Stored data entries
== Segment start ==
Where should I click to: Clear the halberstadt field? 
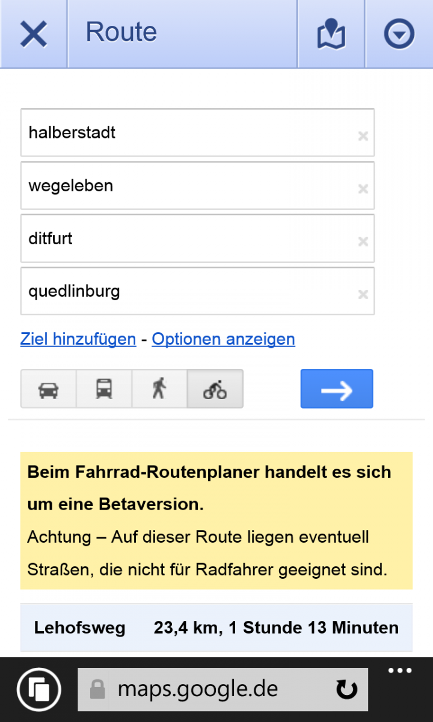[363, 136]
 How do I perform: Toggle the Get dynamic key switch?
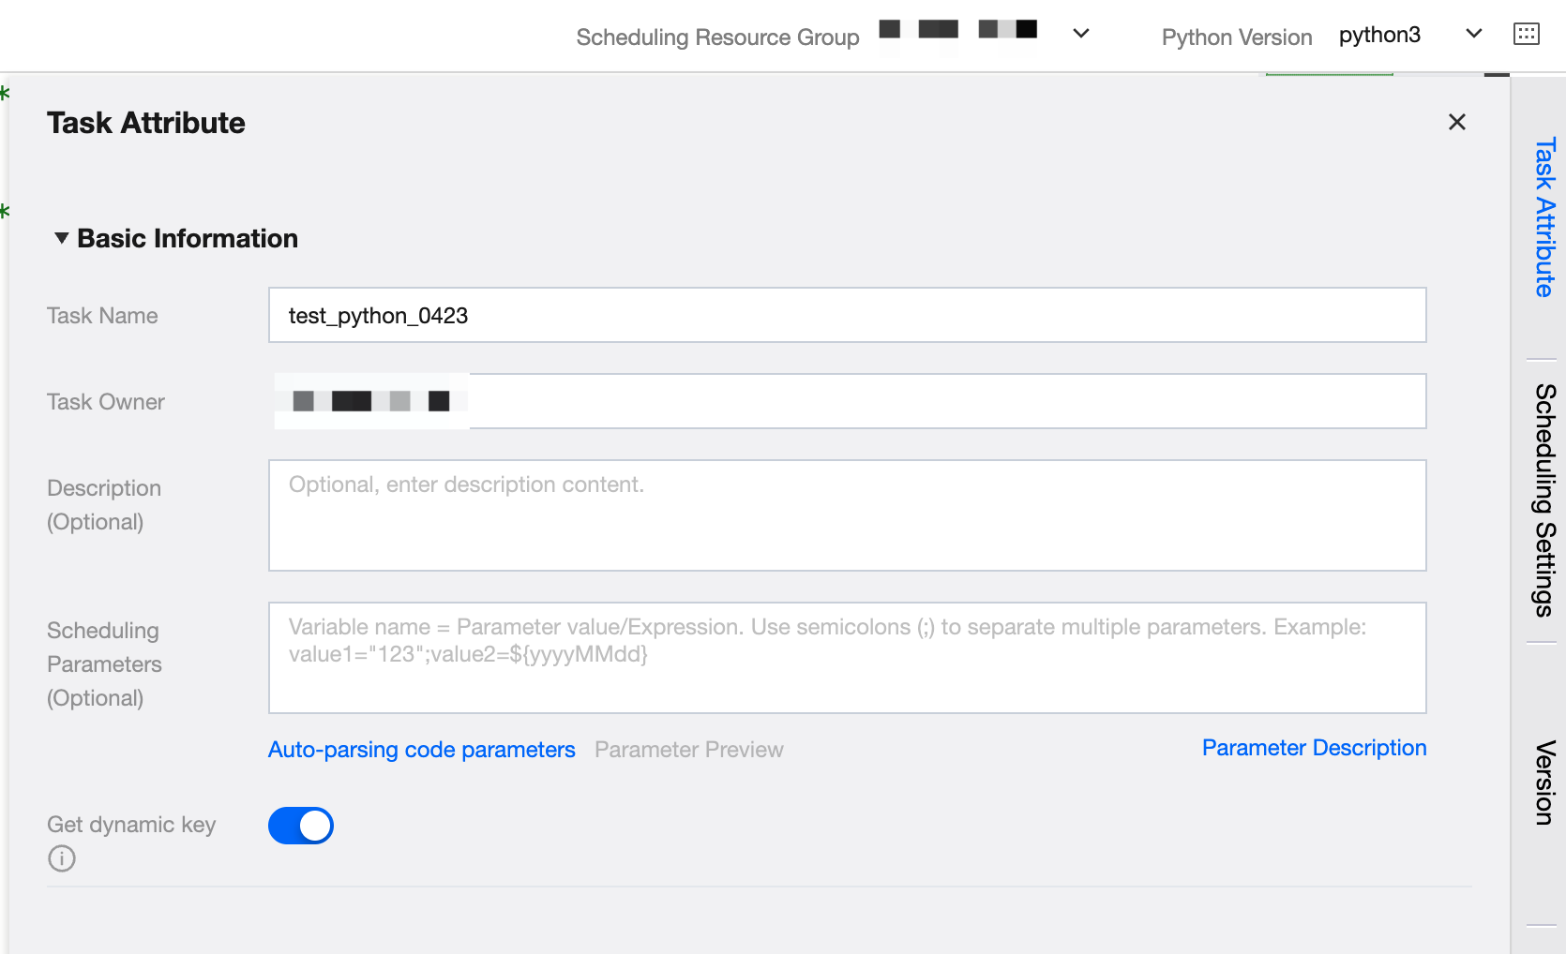point(301,826)
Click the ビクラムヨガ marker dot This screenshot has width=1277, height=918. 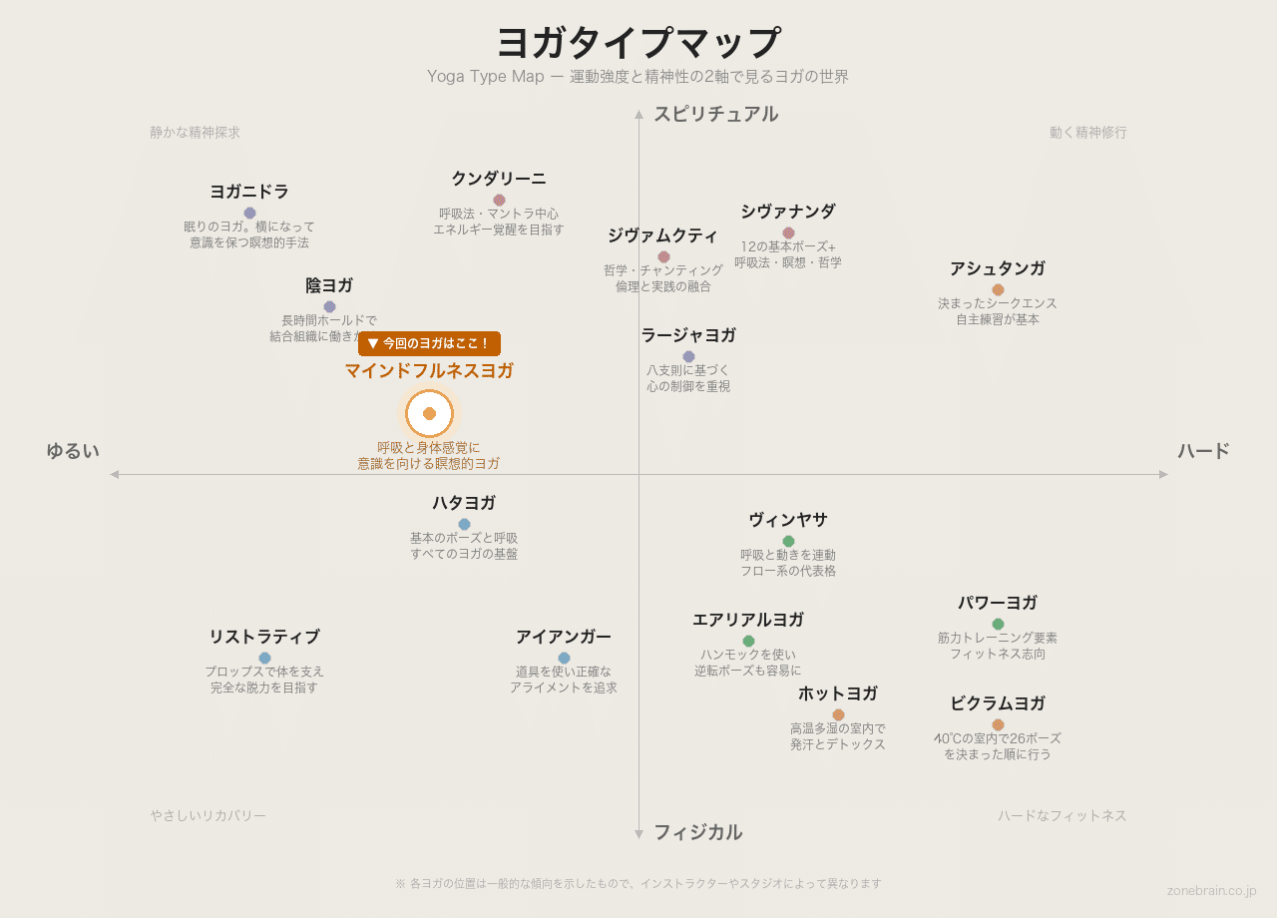[x=998, y=724]
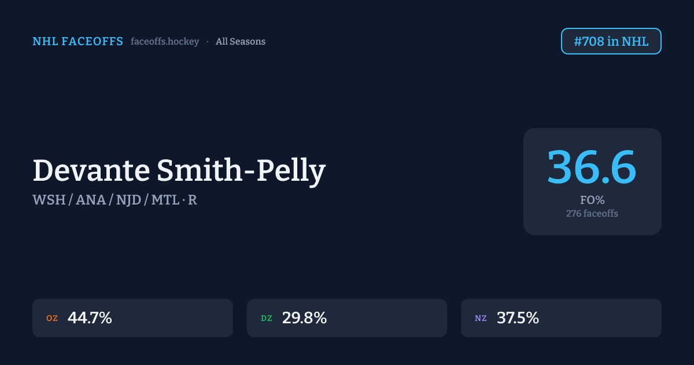Open the faceoffs.hockey site link
Screen dimensions: 694x365
[165, 42]
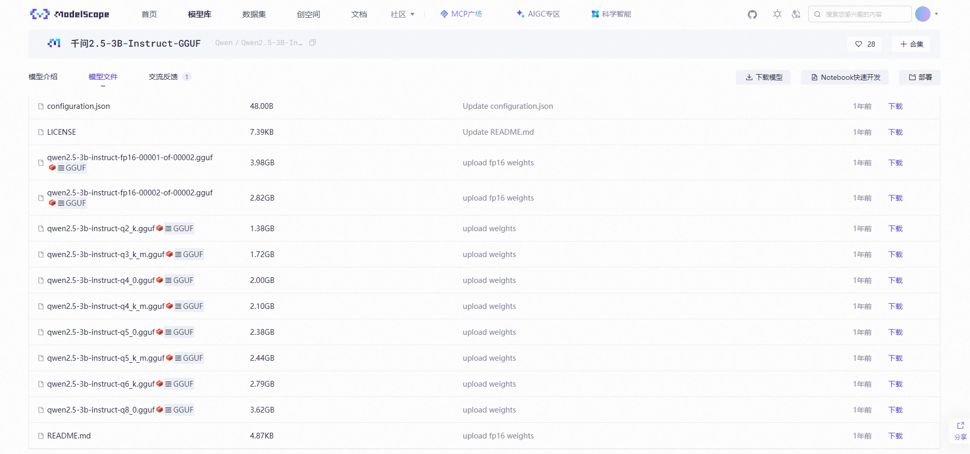
Task: Open the GitHub icon link
Action: tap(752, 15)
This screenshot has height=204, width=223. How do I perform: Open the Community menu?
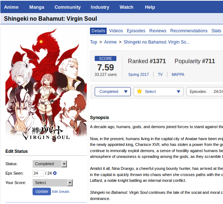[x=68, y=7]
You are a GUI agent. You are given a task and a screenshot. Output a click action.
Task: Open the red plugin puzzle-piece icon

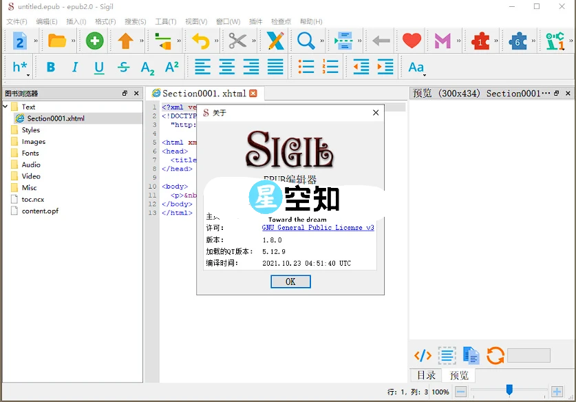coord(481,41)
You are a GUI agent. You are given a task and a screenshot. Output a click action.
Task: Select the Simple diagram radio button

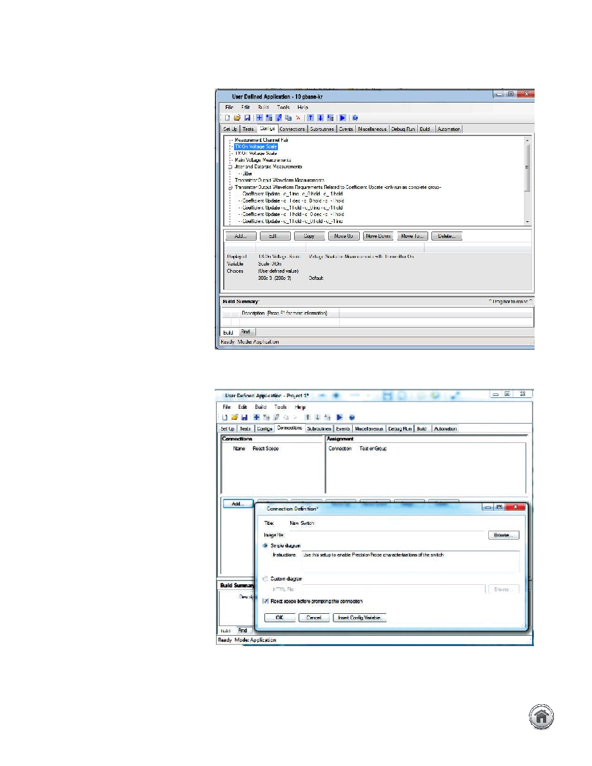(x=266, y=545)
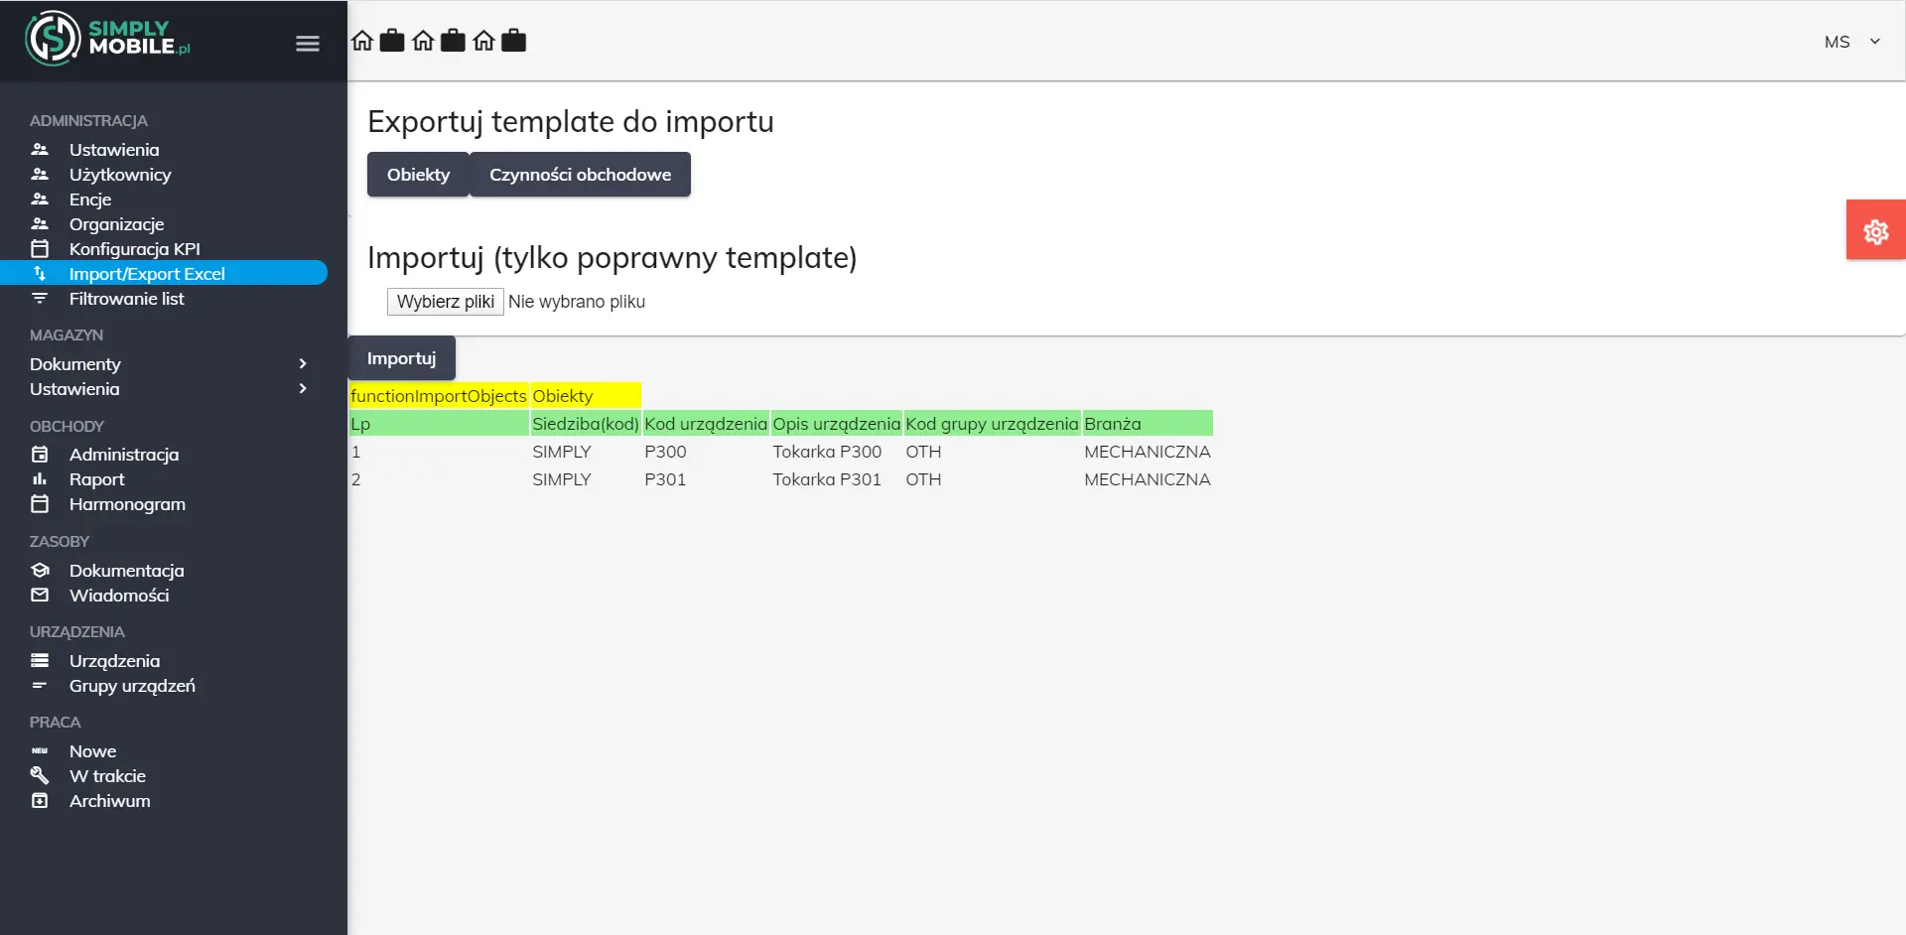Expand the Dokumenty submenu chevron
Image resolution: width=1906 pixels, height=935 pixels.
click(x=303, y=364)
== Segment end ==
For this exercise, set down exactly the lines that run from the line holding "This screenshot has height=204, width=223." to the last line of the records above; include both end lines and omit pictures.

This screenshot has height=204, width=223. How do I perform: Open the Community menu?
[x=68, y=7]
You are a GUI agent. You are given a task and a screenshot. Output a click action.
Task: Open the red plugin puzzle-piece icon

coord(481,41)
You are a GUI agent. You are given a task and a screenshot. Output a click action.
Task: Select the Simple diagram radio button

(x=266, y=545)
Expand the Dokumenty submenu chevron
Image resolution: width=1906 pixels, height=935 pixels.
click(x=303, y=364)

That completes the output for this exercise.